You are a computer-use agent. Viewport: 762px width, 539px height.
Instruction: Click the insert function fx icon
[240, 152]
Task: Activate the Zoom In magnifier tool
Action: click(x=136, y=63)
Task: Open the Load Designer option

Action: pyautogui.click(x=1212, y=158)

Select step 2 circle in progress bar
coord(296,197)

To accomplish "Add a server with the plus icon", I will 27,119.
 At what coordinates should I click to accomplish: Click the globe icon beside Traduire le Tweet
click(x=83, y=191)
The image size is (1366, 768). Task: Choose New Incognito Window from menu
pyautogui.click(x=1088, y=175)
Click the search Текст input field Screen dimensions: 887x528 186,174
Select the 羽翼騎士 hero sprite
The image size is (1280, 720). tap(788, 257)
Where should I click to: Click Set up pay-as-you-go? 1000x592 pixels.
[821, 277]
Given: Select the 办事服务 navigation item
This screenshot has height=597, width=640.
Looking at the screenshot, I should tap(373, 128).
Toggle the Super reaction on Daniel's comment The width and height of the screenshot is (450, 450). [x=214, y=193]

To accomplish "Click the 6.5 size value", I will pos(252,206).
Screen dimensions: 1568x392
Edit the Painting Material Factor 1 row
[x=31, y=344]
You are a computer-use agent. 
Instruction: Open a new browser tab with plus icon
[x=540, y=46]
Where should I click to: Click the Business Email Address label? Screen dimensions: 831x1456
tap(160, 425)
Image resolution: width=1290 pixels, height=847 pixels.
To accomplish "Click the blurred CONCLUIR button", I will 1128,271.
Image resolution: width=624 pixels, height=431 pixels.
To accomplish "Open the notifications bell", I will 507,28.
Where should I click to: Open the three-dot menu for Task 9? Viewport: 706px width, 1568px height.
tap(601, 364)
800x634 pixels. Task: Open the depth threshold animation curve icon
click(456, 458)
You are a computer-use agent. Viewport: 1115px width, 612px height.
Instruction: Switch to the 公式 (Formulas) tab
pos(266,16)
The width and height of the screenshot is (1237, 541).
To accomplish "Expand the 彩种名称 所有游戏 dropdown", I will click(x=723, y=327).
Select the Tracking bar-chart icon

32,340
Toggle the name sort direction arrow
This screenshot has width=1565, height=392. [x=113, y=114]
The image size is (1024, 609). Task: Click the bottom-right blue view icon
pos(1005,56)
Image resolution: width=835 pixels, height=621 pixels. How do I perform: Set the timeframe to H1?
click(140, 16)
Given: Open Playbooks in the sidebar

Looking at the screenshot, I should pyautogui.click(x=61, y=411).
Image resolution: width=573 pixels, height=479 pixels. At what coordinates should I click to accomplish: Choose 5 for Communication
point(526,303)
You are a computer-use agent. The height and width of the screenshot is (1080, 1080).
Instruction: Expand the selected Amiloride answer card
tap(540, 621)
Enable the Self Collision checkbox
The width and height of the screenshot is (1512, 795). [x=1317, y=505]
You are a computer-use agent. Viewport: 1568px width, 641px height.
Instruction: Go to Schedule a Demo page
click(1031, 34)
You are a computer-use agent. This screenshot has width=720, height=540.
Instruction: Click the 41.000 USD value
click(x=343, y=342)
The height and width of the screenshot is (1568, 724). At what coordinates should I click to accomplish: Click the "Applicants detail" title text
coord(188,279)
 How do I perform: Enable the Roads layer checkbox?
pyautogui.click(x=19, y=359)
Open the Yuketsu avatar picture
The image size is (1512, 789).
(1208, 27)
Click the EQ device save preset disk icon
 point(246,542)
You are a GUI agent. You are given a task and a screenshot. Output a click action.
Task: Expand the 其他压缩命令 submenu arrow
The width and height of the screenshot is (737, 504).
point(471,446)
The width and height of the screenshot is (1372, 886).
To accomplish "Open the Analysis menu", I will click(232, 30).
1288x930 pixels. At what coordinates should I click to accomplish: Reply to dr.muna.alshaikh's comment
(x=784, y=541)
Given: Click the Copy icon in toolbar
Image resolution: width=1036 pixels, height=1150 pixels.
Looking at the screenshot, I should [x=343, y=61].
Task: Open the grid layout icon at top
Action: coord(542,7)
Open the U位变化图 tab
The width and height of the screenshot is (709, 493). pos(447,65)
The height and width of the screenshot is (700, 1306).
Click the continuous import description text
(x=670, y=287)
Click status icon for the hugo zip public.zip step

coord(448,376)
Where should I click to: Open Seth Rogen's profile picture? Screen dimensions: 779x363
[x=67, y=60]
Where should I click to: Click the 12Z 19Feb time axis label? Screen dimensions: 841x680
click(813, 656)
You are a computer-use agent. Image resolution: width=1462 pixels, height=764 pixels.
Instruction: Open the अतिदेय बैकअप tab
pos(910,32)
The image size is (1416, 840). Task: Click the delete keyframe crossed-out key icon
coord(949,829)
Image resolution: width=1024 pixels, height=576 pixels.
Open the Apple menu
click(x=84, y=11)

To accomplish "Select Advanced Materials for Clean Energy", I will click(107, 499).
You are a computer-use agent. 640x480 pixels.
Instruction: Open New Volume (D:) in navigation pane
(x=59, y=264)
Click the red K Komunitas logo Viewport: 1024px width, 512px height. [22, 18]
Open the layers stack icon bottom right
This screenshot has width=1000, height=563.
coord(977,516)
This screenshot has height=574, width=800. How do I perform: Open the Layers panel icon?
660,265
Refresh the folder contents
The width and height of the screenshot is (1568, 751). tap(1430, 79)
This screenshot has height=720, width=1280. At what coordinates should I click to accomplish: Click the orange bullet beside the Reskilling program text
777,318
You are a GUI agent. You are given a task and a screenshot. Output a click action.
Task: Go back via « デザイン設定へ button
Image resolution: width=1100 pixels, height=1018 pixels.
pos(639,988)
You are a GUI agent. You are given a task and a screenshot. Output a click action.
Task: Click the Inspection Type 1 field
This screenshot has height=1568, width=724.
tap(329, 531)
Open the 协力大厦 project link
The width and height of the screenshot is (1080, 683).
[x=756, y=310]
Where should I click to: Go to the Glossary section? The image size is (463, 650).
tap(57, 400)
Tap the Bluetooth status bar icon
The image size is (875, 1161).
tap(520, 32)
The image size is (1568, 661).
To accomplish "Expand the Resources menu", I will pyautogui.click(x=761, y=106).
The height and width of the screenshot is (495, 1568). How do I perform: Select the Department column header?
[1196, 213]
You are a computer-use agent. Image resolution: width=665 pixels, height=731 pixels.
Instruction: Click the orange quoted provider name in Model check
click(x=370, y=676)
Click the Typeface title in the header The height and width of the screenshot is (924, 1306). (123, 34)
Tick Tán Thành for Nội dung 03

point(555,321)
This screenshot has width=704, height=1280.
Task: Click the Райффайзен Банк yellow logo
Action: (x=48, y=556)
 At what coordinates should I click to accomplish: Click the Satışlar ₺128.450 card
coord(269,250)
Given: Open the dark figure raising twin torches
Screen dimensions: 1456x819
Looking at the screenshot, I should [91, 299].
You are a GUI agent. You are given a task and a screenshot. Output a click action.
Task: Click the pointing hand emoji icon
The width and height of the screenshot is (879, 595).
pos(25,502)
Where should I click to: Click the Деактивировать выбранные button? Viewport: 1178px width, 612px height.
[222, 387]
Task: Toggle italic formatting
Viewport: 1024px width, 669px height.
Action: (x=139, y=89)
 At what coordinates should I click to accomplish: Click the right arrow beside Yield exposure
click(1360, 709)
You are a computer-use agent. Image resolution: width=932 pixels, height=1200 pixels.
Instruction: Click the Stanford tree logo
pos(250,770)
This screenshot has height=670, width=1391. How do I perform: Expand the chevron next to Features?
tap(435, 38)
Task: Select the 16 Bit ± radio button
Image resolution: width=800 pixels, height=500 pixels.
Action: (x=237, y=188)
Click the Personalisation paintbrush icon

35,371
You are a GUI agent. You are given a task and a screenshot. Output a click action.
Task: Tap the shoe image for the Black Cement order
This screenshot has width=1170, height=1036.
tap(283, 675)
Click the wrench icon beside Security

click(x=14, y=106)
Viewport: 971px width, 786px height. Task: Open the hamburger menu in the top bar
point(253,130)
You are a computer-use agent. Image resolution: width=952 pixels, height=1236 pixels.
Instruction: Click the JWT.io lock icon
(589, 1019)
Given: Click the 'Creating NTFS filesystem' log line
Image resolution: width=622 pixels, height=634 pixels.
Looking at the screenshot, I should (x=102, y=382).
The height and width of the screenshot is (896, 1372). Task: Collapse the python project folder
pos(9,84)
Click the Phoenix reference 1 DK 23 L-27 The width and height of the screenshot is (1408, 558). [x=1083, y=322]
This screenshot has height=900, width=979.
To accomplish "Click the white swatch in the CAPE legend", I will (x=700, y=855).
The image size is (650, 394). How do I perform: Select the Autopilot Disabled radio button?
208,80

______

Task requirements: All lines carrying the word "computer" must be copied from the data above.

Expected answer:
You are a computer-use agent. Viewport: 762px width, 539px height.
You are a computer-use agent. 
You are a computer-use agent. Viewport: 1115px width, 612px height.
You are a computer-use agent. The height and width of the screenshot is (1080, 1080).
You are a computer-use agent. Viewport: 1568px width, 641px height.
You are a computer-use agent. This screenshot has width=720, height=540.
You are a computer-use agent. Image resolution: width=1462 pixels, height=764 pixels.
You are a computer-use agent. 640x480 pixels.
You are a computer-use agent. Image resolution: width=665 pixels, height=731 pixels.
You are a computer-use agent. Image resolution: width=932 pixels, height=1200 pixels.
You are a computer-use agent. Image resolution: width=952 pixels, height=1236 pixels.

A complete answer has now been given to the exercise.